*** Block opens ***

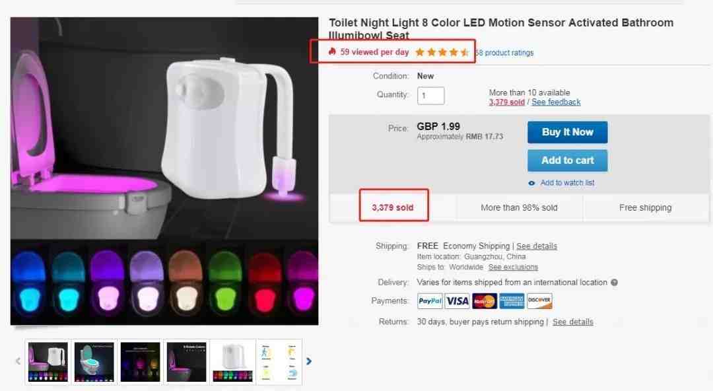This screenshot has height=391, width=713.
Task: Click the PayPal payment icon
Action: click(430, 301)

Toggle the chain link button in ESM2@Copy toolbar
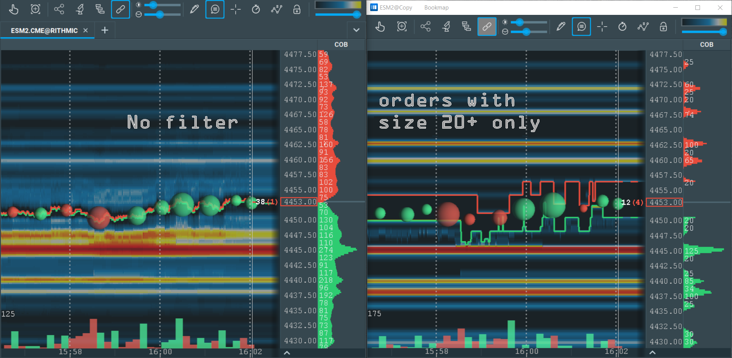pyautogui.click(x=487, y=26)
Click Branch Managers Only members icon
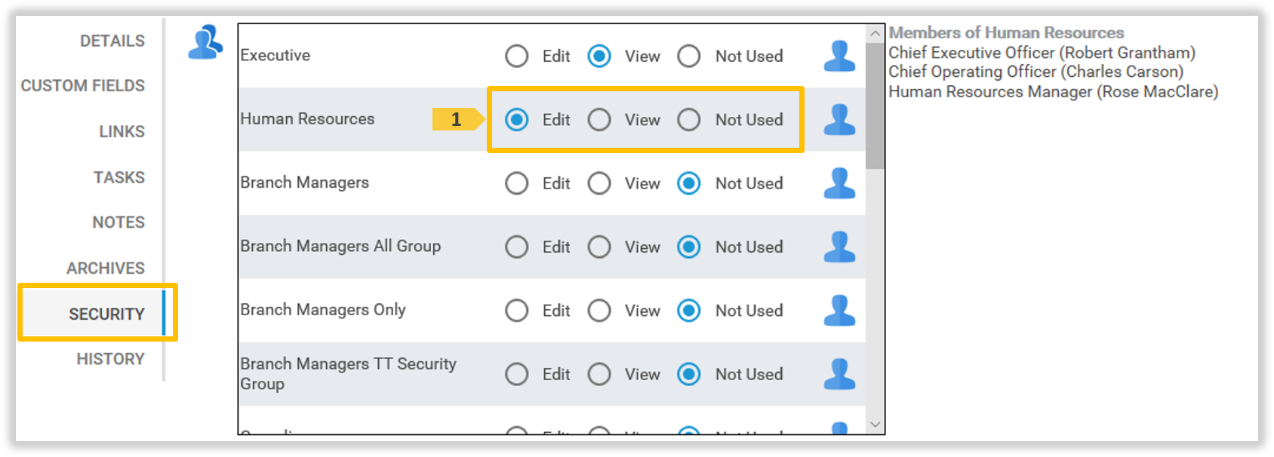This screenshot has height=457, width=1274. [839, 310]
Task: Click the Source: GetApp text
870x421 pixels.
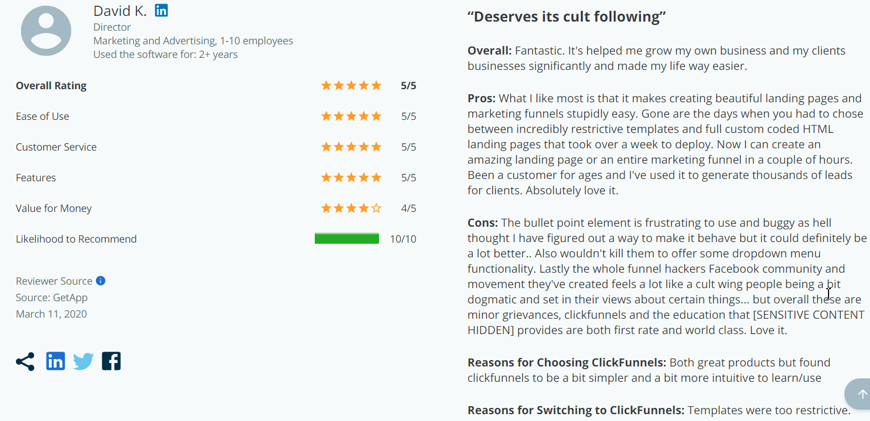Action: click(x=52, y=298)
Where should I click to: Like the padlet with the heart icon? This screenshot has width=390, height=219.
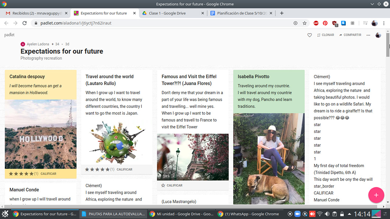click(310, 35)
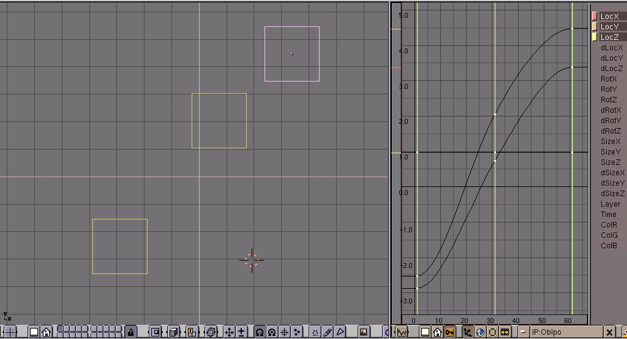Delete IPO link with the X button

point(609,332)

*** Block closes ***

The copy should hold exactly the lines from the line containing "Toggle the chain" through the last line of the records, both included, and no pictures or other lines.

## Result of this exercise
Toggle the chain link button in ESM2@Copy toolbar
pyautogui.click(x=487, y=26)
Click Branch Managers Only members icon
This screenshot has height=457, width=1274. [839, 310]
Task: Click the Source: GetApp text
870x421 pixels.
Action: click(x=52, y=298)
Where should I click to: Like the padlet with the heart icon? This screenshot has width=390, height=219.
click(310, 35)
Delete IPO link with the X button

point(609,332)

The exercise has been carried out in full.